---- Supplied data
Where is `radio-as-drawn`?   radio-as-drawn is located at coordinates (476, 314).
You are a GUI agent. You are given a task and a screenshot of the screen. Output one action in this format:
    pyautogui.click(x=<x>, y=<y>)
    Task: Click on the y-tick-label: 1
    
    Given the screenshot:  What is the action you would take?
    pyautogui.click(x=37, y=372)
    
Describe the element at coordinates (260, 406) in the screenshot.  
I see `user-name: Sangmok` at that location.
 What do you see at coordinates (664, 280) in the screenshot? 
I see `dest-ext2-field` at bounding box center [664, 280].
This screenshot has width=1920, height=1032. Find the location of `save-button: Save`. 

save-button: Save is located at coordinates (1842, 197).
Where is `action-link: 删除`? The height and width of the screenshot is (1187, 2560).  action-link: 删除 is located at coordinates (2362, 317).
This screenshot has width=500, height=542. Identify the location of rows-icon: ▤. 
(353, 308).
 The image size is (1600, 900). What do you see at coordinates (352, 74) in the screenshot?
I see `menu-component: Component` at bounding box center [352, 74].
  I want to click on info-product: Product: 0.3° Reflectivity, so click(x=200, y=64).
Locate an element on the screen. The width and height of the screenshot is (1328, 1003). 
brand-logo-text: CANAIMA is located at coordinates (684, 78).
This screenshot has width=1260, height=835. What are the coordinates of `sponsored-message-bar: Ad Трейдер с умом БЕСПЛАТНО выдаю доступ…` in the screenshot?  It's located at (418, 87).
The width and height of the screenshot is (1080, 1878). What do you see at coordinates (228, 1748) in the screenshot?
--------
What is required:
Quote the rows verbatim, starting from the first row and ending with the line that contains "save-button: Save is", both ends included.

Written solution:
Where is `radio-as-drawn`?   radio-as-drawn is located at coordinates (476, 314).
You are a GUI agent. You are given a task and a screenshot of the screen. Output one action in this format:
    pyautogui.click(x=<x>, y=<y>)
    Task: Click on the y-tick-label: 1
    
    Given the screenshot:  What is the action you would take?
    pyautogui.click(x=37, y=372)
    
Describe the element at coordinates (260, 406) in the screenshot.  
I see `user-name: Sangmok` at that location.
 What do you see at coordinates (664, 280) in the screenshot? 
I see `dest-ext2-field` at bounding box center [664, 280].
This screenshot has width=1920, height=1032. Find the location of `save-button: Save`. 

save-button: Save is located at coordinates (1842, 197).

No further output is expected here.